Saved entries
***

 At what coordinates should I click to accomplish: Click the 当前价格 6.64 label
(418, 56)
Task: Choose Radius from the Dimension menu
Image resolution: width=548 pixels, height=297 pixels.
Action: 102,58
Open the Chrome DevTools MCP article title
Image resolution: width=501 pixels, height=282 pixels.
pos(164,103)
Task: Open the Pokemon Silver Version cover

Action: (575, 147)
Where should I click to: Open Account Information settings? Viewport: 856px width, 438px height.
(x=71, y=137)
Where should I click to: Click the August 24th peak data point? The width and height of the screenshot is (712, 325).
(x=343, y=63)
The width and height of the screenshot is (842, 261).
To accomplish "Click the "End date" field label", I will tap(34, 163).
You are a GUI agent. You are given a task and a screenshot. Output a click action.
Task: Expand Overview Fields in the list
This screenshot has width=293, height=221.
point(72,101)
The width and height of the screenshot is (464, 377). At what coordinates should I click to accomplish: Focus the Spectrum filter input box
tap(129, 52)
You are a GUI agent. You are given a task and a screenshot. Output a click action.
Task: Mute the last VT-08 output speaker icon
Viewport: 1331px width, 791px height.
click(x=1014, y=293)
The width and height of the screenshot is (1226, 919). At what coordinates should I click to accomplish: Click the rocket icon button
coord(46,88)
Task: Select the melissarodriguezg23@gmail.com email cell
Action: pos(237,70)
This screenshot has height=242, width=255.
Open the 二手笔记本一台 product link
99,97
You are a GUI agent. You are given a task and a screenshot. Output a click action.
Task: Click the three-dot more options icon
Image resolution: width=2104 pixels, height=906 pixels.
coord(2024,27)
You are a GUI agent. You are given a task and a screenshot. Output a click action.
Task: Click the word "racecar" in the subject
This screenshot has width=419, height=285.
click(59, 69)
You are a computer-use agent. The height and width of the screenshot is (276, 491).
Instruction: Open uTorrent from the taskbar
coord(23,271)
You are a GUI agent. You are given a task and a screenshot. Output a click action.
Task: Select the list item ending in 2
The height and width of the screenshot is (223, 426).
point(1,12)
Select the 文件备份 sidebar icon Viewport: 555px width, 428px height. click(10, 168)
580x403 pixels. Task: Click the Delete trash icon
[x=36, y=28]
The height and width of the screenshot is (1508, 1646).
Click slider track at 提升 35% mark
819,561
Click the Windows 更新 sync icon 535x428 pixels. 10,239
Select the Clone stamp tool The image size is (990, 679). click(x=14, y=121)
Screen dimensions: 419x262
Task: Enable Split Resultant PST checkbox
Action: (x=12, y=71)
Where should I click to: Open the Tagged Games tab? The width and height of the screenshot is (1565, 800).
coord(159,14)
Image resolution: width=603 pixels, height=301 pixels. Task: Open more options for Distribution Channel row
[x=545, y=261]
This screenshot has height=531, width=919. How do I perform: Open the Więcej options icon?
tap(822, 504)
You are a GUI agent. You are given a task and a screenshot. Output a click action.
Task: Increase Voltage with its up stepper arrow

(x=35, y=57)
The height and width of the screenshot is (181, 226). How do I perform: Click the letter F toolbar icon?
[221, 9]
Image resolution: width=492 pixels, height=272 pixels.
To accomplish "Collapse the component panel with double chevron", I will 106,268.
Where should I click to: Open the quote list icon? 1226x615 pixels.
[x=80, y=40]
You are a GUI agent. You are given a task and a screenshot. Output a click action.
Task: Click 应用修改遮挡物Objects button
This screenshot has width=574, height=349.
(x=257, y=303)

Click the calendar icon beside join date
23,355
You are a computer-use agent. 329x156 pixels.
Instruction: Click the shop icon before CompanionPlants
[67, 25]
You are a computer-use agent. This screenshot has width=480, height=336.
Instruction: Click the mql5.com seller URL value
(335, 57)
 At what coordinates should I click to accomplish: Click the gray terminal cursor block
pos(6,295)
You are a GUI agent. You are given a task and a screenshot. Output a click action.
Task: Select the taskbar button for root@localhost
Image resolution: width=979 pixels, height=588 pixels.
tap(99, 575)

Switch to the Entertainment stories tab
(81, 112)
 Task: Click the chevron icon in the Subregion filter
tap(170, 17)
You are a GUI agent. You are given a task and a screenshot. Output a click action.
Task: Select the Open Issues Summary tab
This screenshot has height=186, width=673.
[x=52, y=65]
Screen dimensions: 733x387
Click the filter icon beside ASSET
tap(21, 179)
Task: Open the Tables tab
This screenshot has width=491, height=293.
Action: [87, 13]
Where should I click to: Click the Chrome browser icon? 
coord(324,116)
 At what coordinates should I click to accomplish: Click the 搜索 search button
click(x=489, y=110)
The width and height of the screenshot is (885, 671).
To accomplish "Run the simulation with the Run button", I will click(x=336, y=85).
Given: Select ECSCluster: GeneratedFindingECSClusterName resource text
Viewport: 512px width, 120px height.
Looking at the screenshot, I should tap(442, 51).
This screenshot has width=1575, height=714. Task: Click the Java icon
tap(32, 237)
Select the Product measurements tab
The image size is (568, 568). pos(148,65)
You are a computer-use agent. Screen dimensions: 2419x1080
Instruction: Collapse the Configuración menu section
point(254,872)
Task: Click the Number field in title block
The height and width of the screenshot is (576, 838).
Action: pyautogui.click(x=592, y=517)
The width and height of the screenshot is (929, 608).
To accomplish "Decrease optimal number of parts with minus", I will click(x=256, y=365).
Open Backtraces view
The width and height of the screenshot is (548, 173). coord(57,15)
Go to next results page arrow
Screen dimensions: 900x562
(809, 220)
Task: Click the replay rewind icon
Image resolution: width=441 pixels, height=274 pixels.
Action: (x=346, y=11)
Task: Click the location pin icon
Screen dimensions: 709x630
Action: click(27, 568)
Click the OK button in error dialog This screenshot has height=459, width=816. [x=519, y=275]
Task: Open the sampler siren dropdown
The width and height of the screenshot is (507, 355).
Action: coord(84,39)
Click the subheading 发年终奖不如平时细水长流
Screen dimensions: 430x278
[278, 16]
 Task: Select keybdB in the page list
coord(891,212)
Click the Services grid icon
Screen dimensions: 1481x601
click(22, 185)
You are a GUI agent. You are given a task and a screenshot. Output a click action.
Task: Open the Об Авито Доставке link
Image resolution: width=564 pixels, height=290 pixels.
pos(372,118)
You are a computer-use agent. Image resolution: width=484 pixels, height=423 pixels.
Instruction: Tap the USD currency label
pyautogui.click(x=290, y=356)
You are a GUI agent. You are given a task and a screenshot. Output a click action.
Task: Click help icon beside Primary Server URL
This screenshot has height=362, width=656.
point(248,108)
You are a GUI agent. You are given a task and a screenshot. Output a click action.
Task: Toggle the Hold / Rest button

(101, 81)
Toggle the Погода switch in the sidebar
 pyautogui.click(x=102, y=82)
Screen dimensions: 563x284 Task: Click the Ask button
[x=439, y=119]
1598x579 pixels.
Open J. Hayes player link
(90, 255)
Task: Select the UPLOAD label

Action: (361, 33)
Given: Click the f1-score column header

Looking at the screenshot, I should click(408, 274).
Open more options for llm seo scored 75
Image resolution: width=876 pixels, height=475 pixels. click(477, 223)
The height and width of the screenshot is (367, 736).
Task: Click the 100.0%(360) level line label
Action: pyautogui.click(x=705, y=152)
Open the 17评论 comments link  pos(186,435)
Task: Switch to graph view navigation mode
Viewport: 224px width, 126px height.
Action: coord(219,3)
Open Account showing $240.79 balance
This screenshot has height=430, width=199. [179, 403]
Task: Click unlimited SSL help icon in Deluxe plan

***

> **Task statement**
Show, from the records above, every line that includes "will".

> **Completed exercise**
To accomplish "Click the "End date" field label", I will tap(34, 163).
To accomplish "Collapse the component panel with double chevron", I will 106,268.
To accomplish "Run the simulation with the Run button", I will click(x=336, y=85).
To accomplish "Decrease optimal number of parts with minus", I will click(x=256, y=365).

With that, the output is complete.